According to caveats from URA, Singaporeans purchased 4,871 units of non-landed private residential homes in Q4/2020, 3.6% lower than the 5,055 units in the previous quarter. Despite the decline, their market share grew by 1.8 percentage points (ppts) QoQ to 81.9% in Q4.
Correspondingly, as a result of the increase in market share by Singaporean buyers, the proportion of non-landed transactions by Singapore Permanent Residents (PRs) and foreigners without PR status fell by 1.8 ppts QoQ to 17.7%. This made it the third consecutive quarter that the share of nonSingaporean buyers came in below 20%. Transaction volumes by these two groups of buyers declined QoQ by 15.1% for PRs and 11.5% for foreigners to 853 units and 200 units respectively. The travel restrictions deterred foreigners from entering Singapore and this took a toll on foreign purchases (including those by PRs) as some still prefer physical viewings of properties/showfl ats.
While project preferences by PRs were largely similar to that of Singaporeans as the top-selling projects by PRs were largely the mid-tier to mass-market ones such as Clavon, Treasure at Tampines and Parc Clematis, foreigners largely preferred projects in the upper mid-tier to high-end segments such as Scotts Square and Leedon Green.
In terms of nationality, buyers from China, Malaysia and India continued to top the list with a total of 602 units, declining by 7% QoQ. While transaction volumes by Chinese and Indian buyers fell on a QoQ basis, purchases by Malaysian buyers grew by 7.4% QoQ. Separately, there were another 209 units purchased by foreigners who did not specify their nationalities. This was 20.5% lower than the 263 units in Q3/2020.

═══

• [Prompt] Extract the words from "In terms of" to "units in Q3/2020." in the passage on Q4/2020 non-landed home purchases in Singapore. Use only this text as your source.

═══

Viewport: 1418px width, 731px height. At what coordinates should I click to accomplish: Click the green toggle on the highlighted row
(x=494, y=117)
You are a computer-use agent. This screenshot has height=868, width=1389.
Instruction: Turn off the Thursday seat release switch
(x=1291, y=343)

═══

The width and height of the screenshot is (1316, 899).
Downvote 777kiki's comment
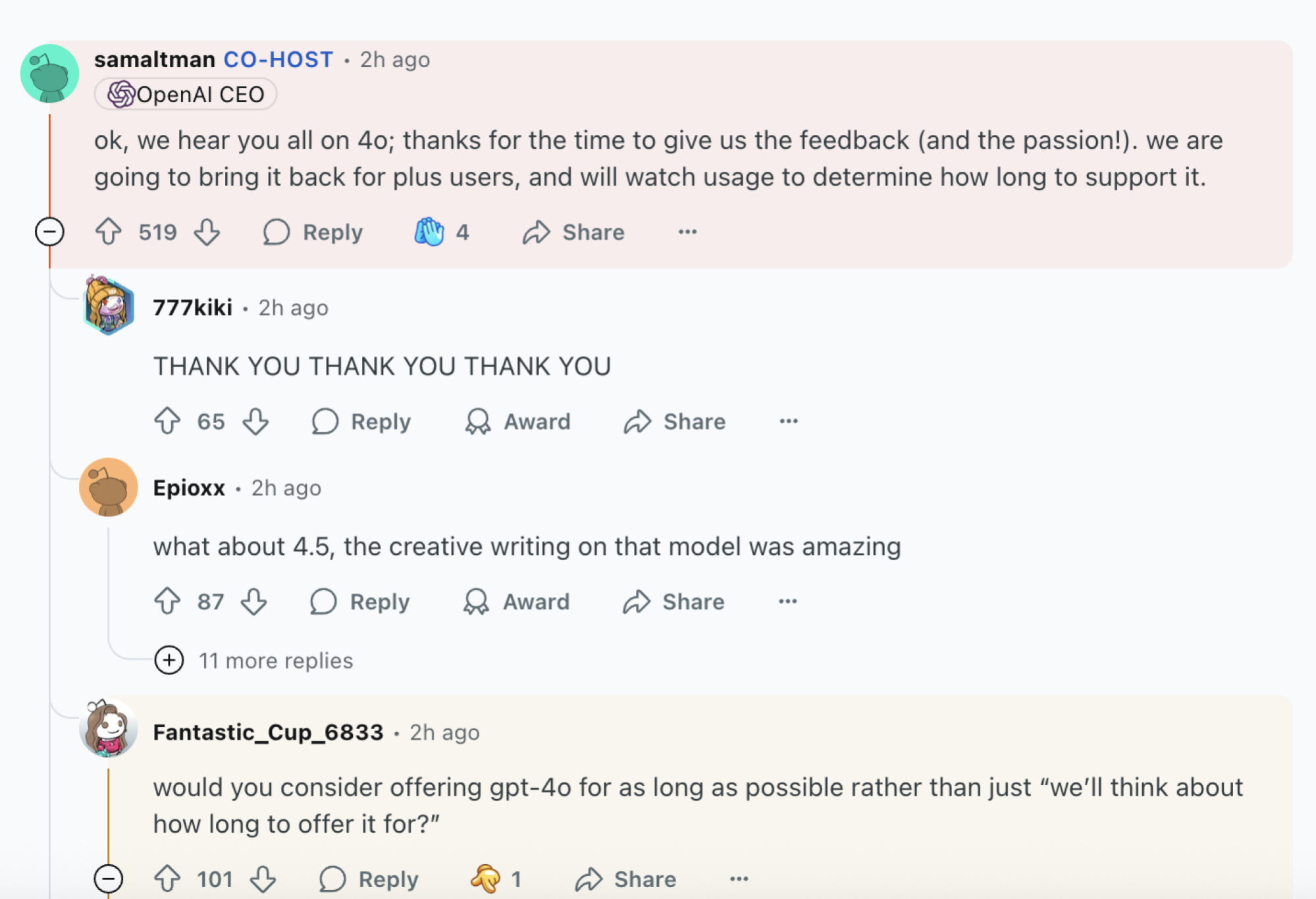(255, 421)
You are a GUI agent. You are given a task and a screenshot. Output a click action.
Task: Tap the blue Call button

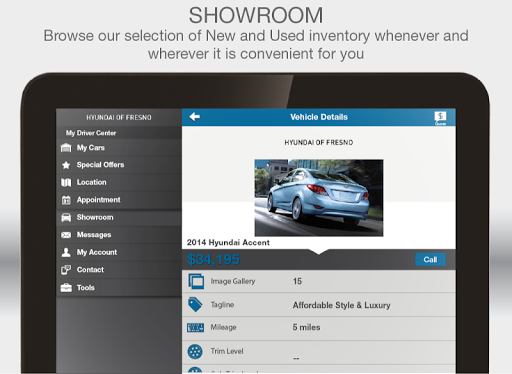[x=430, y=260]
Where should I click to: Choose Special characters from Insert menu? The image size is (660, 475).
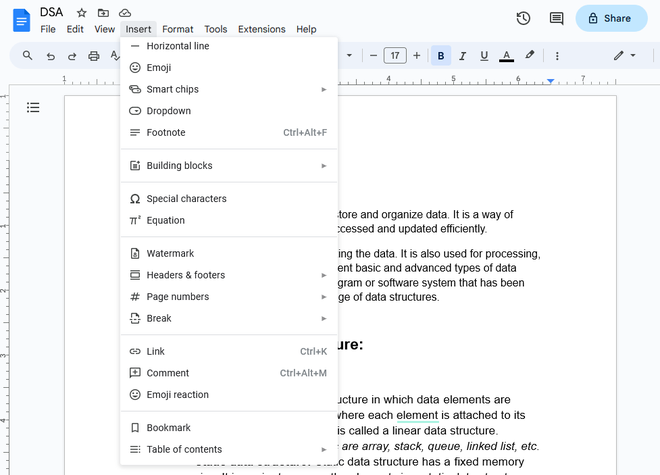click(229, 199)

═══

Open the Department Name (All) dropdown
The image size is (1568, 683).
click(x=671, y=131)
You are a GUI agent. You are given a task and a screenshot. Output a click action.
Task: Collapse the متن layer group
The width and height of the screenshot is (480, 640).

═══

• [Answer box]
In terms of nationality, buyers from China, Malaysia and India continued to top the list with a total of 602 units, declining by 7% QoQ. While transaction volumes by Chinese and Indian buyers fell on a QoQ basis, purchases by Malaysian buyers grew by 7.4% QoQ. Separately, there were another 209 units purchased by foreigners who did not specify their nationalities. This was 20.5% lower than the 263 units in Q3/2020.